Temps de lecture : 6 min

Le sénateur américain a réussi à convaincre le dirigeant afghan d'organiser un second tour.

Le 19 octobre, dans une base américaine de la province de Helmand / REUTERS
Le 19 octobre, dans une base américaine de la province de Helmand / REUTERS

La fructueuse mission du sénateur John Kerry à Kaboul — lors de laquelle il a convaincu le président afghan Hamid Karzaï d'organiser un second tour à l'élection entachée de fraude d'août dernier — laisse à penser que l'administration Obama presse Karzaï de s'acheter une conduite s'il veut davantage de soldats américains pour l'aider à livrer sa guerre.

Cette incitation a été plus subtile — ou, en tout cas, plus discrète — que les démonstrations explosives auxquelles les émissaires chargés de l'Afghanistan et du Pakistan, Richard Holbrooke et le vice-président Joe Biden — deux personnages à la volubilité célèbre — se sont livrées face à Karzaï ces derniers mois.

Une chronologie de la "navette diplomatique" de Kerry établie par ABC News montre que le démocrate du Massachusetts et président du comité des Affaires étrangères du Sénat a rencontré Karzaï six fois, parfois plusieurs heures d'affilée, au cours d'un voyage de cinq jours en Afghanistan et au Pakistan entre le 16 et le 20 octobre — chaque visite sur ordre de et après consultation avec Holbrooke et la secrétaire d'État Hillary Clinton.

Le président Barack Obama, Holbrooke et Clinton ont parfaitement compris que faute d'un second tour ou d'un arrangement de partage du pouvoir avec le challenger de Karzaï, l'ancien ministre des Affaires étrangères Abdullah Abdullah, la mission militaire américaine en Afghanistan est condamnée à l'échec.

DONNÉES SOURCES =>
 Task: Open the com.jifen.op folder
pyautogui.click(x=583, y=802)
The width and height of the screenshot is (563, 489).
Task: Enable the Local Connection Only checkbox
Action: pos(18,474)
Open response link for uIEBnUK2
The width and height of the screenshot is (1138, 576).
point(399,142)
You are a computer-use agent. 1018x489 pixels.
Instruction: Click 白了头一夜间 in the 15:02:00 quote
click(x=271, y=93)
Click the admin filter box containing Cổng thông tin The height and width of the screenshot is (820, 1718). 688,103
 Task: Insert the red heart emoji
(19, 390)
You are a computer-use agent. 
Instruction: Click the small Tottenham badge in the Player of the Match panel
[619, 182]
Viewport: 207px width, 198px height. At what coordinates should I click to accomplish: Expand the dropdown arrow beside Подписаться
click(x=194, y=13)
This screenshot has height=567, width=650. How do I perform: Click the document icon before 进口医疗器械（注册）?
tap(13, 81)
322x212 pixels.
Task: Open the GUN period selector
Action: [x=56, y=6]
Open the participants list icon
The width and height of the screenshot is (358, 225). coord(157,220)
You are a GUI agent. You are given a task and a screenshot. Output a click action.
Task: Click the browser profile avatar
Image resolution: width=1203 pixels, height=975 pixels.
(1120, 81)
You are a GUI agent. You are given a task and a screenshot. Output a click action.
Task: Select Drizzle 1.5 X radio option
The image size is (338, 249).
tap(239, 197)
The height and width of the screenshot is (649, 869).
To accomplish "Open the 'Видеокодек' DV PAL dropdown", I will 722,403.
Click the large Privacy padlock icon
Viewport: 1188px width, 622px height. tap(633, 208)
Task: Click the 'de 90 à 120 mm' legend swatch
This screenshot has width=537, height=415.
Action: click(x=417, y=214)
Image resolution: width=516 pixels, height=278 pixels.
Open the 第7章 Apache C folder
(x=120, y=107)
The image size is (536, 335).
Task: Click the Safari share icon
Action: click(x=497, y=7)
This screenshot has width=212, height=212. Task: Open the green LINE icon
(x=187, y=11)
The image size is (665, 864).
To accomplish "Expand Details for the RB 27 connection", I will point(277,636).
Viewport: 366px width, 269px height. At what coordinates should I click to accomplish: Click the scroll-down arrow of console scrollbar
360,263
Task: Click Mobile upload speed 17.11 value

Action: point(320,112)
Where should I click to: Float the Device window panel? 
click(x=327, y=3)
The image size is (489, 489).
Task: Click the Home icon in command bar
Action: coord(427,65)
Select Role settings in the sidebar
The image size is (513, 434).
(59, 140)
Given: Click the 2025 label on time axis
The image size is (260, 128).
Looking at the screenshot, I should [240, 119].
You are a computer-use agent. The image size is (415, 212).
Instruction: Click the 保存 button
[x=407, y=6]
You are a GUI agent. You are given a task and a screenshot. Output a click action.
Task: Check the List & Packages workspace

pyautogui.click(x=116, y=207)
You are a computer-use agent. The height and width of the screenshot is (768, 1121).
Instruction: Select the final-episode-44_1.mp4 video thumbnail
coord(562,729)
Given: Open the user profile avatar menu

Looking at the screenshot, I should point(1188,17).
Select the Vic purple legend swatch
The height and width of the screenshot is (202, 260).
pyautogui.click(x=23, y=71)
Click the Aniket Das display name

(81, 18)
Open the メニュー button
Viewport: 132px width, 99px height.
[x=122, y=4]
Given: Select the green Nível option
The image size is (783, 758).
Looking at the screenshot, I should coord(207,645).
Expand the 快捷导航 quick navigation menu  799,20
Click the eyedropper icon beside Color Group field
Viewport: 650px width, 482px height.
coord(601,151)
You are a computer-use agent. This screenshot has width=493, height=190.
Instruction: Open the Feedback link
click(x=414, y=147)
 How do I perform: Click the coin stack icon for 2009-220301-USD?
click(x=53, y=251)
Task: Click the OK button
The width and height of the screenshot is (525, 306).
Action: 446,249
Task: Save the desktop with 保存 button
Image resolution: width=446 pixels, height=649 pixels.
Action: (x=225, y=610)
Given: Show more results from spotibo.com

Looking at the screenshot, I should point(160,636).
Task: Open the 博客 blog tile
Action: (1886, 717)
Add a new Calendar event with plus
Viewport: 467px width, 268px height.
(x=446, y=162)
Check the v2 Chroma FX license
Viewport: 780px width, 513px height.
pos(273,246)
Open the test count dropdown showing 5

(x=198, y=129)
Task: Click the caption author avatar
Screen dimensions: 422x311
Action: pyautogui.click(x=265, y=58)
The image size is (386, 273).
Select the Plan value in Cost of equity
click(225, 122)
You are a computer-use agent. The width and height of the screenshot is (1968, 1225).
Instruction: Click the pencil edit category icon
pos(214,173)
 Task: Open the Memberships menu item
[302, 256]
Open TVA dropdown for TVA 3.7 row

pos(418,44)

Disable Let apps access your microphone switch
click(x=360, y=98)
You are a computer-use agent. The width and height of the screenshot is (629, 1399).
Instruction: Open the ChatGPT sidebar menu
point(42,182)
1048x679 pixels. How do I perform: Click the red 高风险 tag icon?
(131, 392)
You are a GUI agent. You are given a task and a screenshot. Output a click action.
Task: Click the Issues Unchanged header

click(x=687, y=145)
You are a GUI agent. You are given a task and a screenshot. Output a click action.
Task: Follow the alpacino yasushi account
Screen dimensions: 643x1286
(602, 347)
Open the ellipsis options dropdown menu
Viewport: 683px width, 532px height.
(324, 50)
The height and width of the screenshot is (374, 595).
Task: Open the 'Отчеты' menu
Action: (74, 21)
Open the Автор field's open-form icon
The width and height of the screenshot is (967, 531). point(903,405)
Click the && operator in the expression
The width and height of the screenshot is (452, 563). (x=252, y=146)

OBJECTIF DE LA TÂCHE => Selon l'extrait sur la mission de John Kerry à Kaboul, combien de fois le sénateur a-t-il rencontré Hamid Karzaï au cours de son voyage du 16 au 20 octobre ?

RÉPONSE RÉDIGÉE => Il l'a rencontré six fois, parfois plusieurs heures d'affilée.